Petroleum Minister Murli Deora has already asked states to lower sales tax on petrol and diesel, as high as 33 per cent and 24.7 per cent respectively.
A hike in the prices of diesel and petrol seems imminent.
The Empowered Group of Ministers (EGoM) headed by Finance Minister Pranab Mukherjee is scheduled to meet on June 25 to take a final decision on the issue amid reports that a consensus on fuel hike seems to have emerged among the Congress and its allies.
A fuel hike became apparent on Monday when Petroleum and Natural Gas Minister Murli Deora wrote a letter to the Chief Ministers to bring down sales tax and VAT on petrol and diesel and rationalise the whole gambit of State taxes on petroleum products. The move was seen as an attempt by the Central government to put the ball in the court of the States for providing any kind of relief to the common man.
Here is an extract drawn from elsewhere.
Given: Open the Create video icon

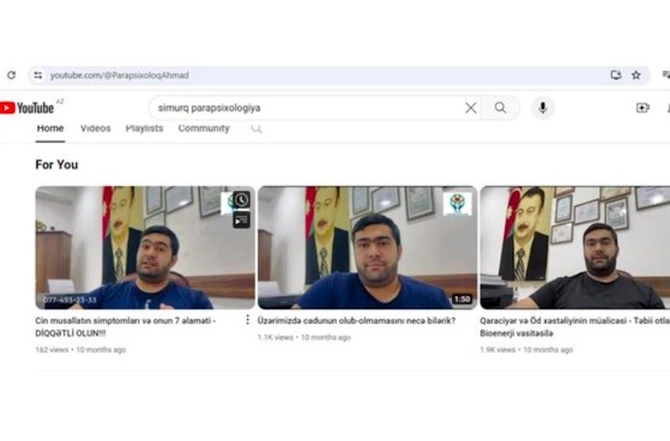Looking at the screenshot, I should pos(643,108).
Although there were indications that the DMK had reluctantly given up its opposition to the hike, there is still uncertainty over the stand of Railway Minister Mamata Banerjee, who heads the Trinamool Congress.
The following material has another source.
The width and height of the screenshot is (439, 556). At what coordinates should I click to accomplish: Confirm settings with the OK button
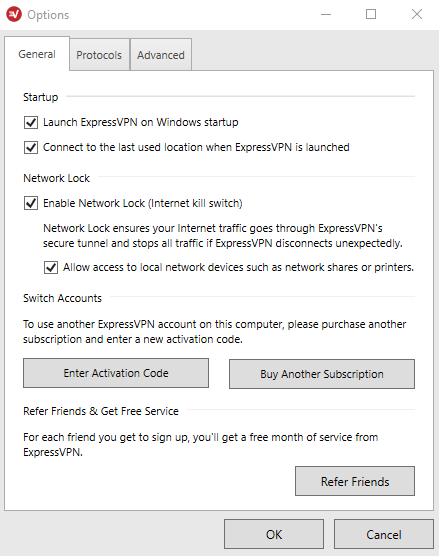click(274, 534)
The Congress is also trying to get Union Agriculture and Food Distribution Minister Sharad Pawar on board on the issue of fuel hike.
The eight-member EGoM will meet for the second time this month on June 25 to consider freeing petrol and diesel prices from government control. “The meeting of the EGoM has been scheduled for Friday, June 25. I would like to assure you that whatever the outcome, the interests of the common man will be protected at any cost. We have to protect the oil marketing companies (OMCs) also in the larger interest of the nation. They should not suffer losses which could impact their future development and expansion plans,” Mr. Deora said.
The previous meeting was hit by lack of quorum.
OMCs running at loss
Freeing petrol and diesel prices will mean a hike of up to Rs. 3.50 a litre. The Petroleum Ministry team has already made an elaborate presentation to the EGoM on the recommendations of the Kirit Parikh Committee that suggested freeing fuel prices. OMCs have been selling fuel at less than the imported price and as a result are suffering huge losses.